- **EXERCISE**:
The listing below should be copied in full, word for word.

********

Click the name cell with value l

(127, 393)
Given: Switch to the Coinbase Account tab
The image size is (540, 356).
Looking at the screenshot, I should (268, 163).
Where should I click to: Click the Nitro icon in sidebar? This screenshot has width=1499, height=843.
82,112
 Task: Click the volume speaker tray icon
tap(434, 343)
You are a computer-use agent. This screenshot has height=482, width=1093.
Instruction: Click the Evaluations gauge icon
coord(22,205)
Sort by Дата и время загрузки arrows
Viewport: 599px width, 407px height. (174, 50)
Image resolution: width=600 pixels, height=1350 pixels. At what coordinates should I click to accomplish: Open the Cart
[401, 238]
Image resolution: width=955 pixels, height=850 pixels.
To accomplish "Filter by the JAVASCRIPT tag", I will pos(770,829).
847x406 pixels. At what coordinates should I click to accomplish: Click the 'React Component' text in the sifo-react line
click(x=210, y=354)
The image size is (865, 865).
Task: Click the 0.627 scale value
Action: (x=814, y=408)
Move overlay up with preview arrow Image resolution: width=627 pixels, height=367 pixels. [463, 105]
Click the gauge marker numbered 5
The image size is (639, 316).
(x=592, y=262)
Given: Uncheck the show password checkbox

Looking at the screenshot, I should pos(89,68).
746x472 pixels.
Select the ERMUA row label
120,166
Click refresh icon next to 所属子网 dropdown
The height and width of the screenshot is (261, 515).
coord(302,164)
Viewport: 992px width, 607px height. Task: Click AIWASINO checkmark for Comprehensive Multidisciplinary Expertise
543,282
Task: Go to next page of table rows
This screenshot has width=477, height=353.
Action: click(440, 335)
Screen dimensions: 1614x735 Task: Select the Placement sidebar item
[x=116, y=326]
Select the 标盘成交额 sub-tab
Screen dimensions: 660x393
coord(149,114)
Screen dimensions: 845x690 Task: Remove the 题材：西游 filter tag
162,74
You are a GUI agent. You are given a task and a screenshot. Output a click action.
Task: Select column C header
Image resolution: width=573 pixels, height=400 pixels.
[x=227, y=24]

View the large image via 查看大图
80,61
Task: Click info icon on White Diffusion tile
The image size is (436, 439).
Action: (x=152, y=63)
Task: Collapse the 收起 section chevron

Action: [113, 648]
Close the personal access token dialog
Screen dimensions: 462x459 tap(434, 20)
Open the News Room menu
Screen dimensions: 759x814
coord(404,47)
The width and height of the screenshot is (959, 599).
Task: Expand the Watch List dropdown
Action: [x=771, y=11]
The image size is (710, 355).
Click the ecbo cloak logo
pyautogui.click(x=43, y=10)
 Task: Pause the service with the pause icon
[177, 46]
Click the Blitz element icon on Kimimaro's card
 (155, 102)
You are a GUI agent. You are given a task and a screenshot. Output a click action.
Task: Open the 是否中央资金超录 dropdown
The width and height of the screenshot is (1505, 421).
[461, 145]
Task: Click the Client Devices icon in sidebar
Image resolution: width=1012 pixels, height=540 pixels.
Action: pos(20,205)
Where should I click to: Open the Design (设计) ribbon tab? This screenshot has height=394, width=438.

********

- **RESULT**:
Click the name cell with value l

(127, 393)
Given: Switch to the Coinbase Account tab
The image size is (540, 356).
Looking at the screenshot, I should (268, 163).
Where should I click to: Click the Nitro icon in sidebar? This screenshot has width=1499, height=843.
82,112
 Task: Click the volume speaker tray icon
tap(434, 343)
You are a computer-use agent. This screenshot has height=482, width=1093.
Instruction: Click the Evaluations gauge icon
coord(22,205)
Sort by Дата и время загрузки arrows
Viewport: 599px width, 407px height. (174, 50)
Image resolution: width=600 pixels, height=1350 pixels. At what coordinates should I click to accomplish: Open the Cart
[401, 238]
Image resolution: width=955 pixels, height=850 pixels.
To accomplish "Filter by the JAVASCRIPT tag", I will pos(770,829).
847x406 pixels. At what coordinates should I click to accomplish: Click the 'React Component' text in the sifo-react line
click(x=210, y=354)
The image size is (865, 865).
Task: Click the 0.627 scale value
Action: (x=814, y=408)
Move overlay up with preview arrow Image resolution: width=627 pixels, height=367 pixels. [463, 105]
Click the gauge marker numbered 5
The image size is (639, 316).
(x=592, y=262)
Given: Uncheck the show password checkbox

Looking at the screenshot, I should pos(89,68).
746x472 pixels.
Select the ERMUA row label
120,166
Click refresh icon next to 所属子网 dropdown
The height and width of the screenshot is (261, 515).
coord(302,164)
Viewport: 992px width, 607px height. Task: Click AIWASINO checkmark for Comprehensive Multidisciplinary Expertise
543,282
Task: Go to next page of table rows
This screenshot has width=477, height=353.
Action: click(440, 335)
Screen dimensions: 1614x735 Task: Select the Placement sidebar item
[x=116, y=326]
Select the 标盘成交额 sub-tab
Screen dimensions: 660x393
coord(149,114)
Screen dimensions: 845x690 Task: Remove the 题材：西游 filter tag
162,74
You are a GUI agent. You are given a task and a screenshot. Output a click action.
Task: Select column C header
Image resolution: width=573 pixels, height=400 pixels.
[x=227, y=24]

View the large image via 查看大图
80,61
Task: Click info icon on White Diffusion tile
The image size is (436, 439).
Action: (x=152, y=63)
Task: Collapse the 收起 section chevron

Action: [113, 648]
Close the personal access token dialog
Screen dimensions: 462x459 tap(434, 20)
Open the News Room menu
Screen dimensions: 759x814
coord(404,47)
The width and height of the screenshot is (959, 599).
Task: Expand the Watch List dropdown
Action: [x=771, y=11]
The image size is (710, 355).
Click the ecbo cloak logo
pyautogui.click(x=43, y=10)
 Task: Pause the service with the pause icon
[177, 46]
Click the Blitz element icon on Kimimaro's card
 (155, 102)
You are a GUI agent. You are given a task and a screenshot. Output a click action.
Task: Open the 是否中央资金超录 dropdown
The width and height of the screenshot is (1505, 421).
[461, 145]
Task: Click the Client Devices icon in sidebar
Image resolution: width=1012 pixels, height=540 pixels.
Action: pos(20,205)
Where should I click to: Open the Design (设计) ribbon tab? This screenshot has height=394, width=438.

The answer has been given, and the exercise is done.